## Work to complete
Your output should be the line with "Click the black X icon in toolbar" followed by every remaining line of the entries, reproduced exactly.

## Extracted records

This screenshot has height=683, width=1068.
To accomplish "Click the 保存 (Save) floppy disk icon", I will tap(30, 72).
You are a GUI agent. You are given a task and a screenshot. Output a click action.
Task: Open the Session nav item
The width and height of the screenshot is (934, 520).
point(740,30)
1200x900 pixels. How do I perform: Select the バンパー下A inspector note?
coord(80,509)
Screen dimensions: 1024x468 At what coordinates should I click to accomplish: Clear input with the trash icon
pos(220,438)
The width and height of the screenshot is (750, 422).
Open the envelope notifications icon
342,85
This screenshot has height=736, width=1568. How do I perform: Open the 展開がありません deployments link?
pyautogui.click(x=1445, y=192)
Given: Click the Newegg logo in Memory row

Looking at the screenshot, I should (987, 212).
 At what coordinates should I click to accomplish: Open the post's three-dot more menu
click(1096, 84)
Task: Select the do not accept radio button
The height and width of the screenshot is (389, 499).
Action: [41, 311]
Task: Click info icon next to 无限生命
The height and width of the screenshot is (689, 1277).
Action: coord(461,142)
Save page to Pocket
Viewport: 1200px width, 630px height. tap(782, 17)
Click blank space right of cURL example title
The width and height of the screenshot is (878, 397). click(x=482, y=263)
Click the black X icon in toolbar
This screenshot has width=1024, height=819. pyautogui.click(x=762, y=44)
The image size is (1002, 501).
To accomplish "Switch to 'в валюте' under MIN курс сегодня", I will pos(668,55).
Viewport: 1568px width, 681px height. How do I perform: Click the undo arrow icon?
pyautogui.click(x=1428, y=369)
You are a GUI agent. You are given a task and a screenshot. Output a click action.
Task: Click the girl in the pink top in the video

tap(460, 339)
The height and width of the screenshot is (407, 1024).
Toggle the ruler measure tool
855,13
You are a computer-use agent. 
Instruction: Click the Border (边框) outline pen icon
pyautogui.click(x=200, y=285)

## Exercise result
Click the black X icon in toolbar
This screenshot has width=1024, height=819. pyautogui.click(x=762, y=44)
The image size is (1002, 501).
To accomplish "Switch to 'в валюте' under MIN курс сегодня", I will pos(668,55).
Viewport: 1568px width, 681px height. How do I perform: Click the undo arrow icon?
pyautogui.click(x=1428, y=369)
You are a GUI agent. You are given a task and a screenshot. Output a click action.
Task: Click the girl in the pink top in the video

tap(460, 339)
The height and width of the screenshot is (407, 1024).
Toggle the ruler measure tool
855,13
You are a computer-use agent. 
Instruction: Click the Border (边框) outline pen icon
pyautogui.click(x=200, y=285)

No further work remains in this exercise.